- _Data supplied_
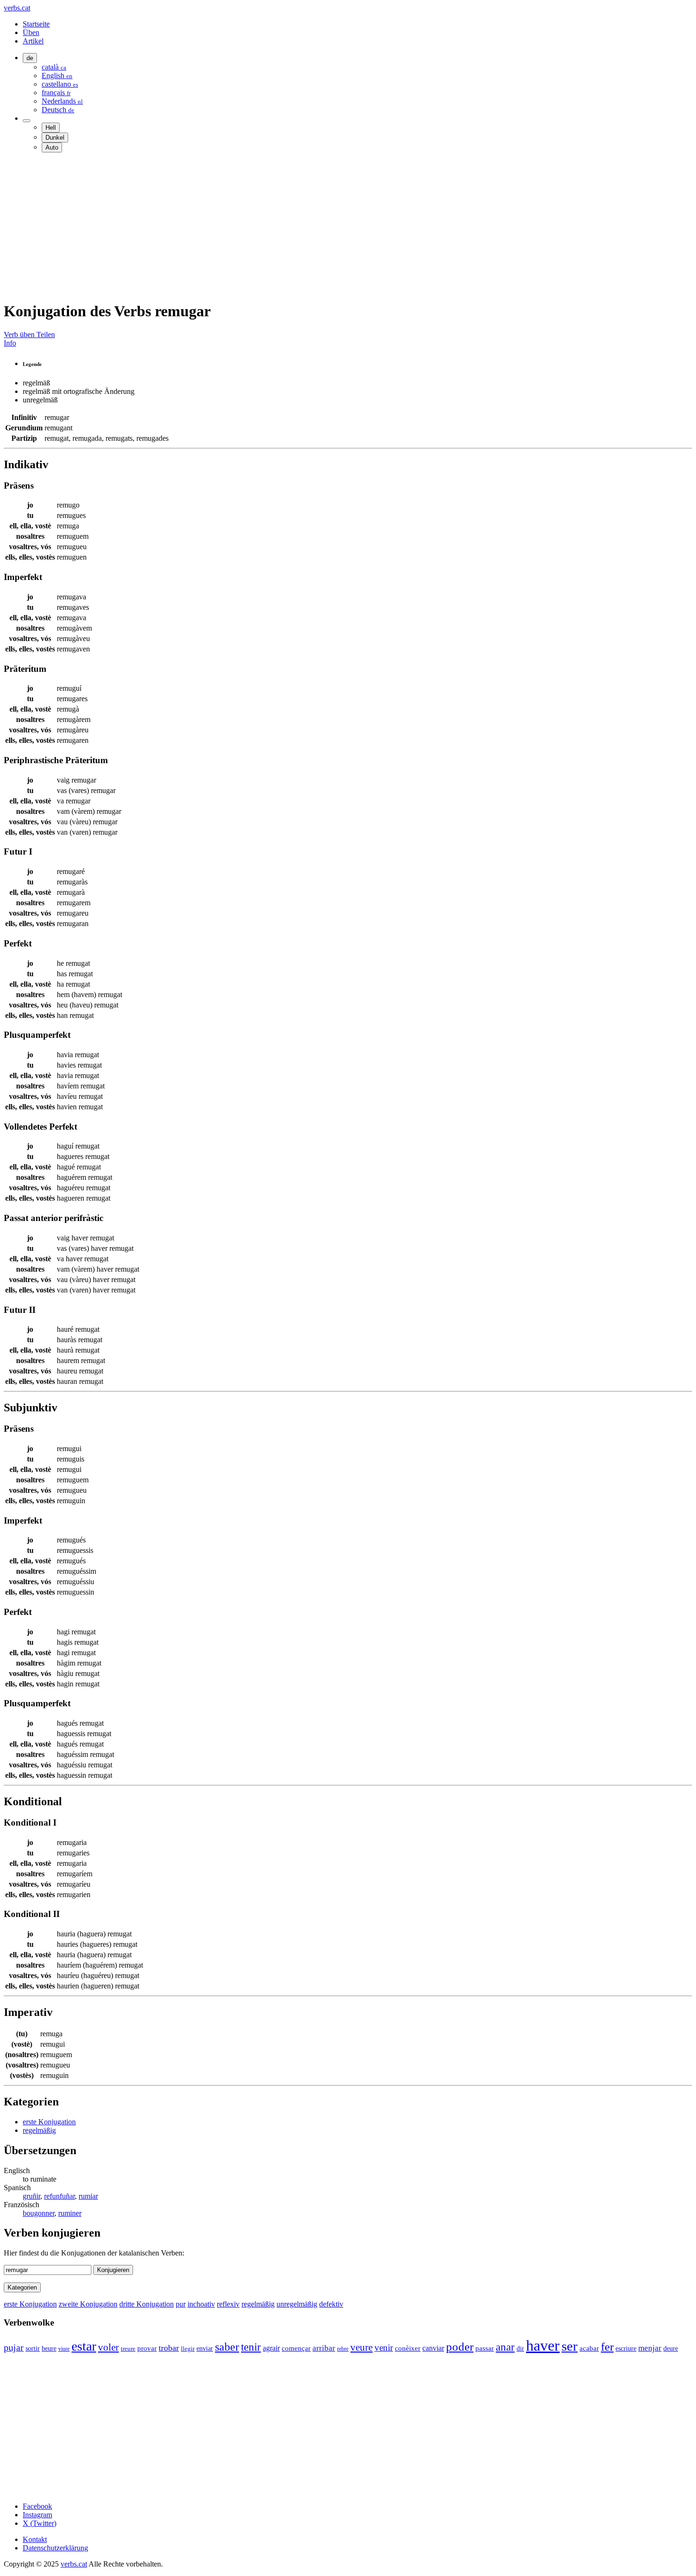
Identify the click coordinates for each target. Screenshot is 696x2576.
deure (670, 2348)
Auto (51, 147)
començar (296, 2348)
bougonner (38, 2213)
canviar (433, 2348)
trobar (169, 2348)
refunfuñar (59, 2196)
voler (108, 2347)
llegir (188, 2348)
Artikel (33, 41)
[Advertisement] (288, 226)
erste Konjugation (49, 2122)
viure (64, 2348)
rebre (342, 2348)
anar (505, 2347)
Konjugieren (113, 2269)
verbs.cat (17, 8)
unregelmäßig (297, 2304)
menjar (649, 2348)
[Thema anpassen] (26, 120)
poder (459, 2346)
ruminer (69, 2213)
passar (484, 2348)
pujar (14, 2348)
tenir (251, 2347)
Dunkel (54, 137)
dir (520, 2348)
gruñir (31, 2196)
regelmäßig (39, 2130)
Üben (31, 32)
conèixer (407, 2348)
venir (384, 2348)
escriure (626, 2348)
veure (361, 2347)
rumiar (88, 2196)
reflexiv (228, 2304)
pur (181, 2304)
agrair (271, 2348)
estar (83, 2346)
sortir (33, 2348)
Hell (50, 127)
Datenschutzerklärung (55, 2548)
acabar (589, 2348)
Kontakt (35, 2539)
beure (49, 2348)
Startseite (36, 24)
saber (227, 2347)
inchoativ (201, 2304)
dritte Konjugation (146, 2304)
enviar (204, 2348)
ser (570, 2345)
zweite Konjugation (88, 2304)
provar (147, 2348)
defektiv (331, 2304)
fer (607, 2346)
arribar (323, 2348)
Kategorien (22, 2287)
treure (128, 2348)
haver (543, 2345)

- _Work to be completed_
Look above for the line containing "ruminer (69, 2213)". Return it and each line after it exactly, through the last line, and nothing more.

- _Answer_
ruminer (69, 2213)
passar (484, 2348)
pujar (14, 2348)
tenir (251, 2347)
Dunkel (54, 137)
dir (520, 2348)
gruñir (31, 2196)
regelmäßig (39, 2130)
Üben (31, 32)
conèixer (407, 2348)
venir (384, 2348)
escriure (626, 2348)
veure (361, 2347)
rumiar (88, 2196)
reflexiv (228, 2304)
pur (181, 2304)
agrair (271, 2348)
estar (83, 2346)
sortir (33, 2348)
Hell (50, 127)
Datenschutzerklärung (55, 2548)
acabar (589, 2348)
Kontakt (35, 2539)
beure (49, 2348)
Startseite (36, 24)
saber (227, 2347)
inchoativ (201, 2304)
dritte Konjugation (146, 2304)
enviar (204, 2348)
ser (570, 2345)
zweite Konjugation (88, 2304)
provar (147, 2348)
defektiv (331, 2304)
fer (607, 2346)
arribar (323, 2348)
Kategorien (22, 2287)
treure (128, 2348)
haver (543, 2345)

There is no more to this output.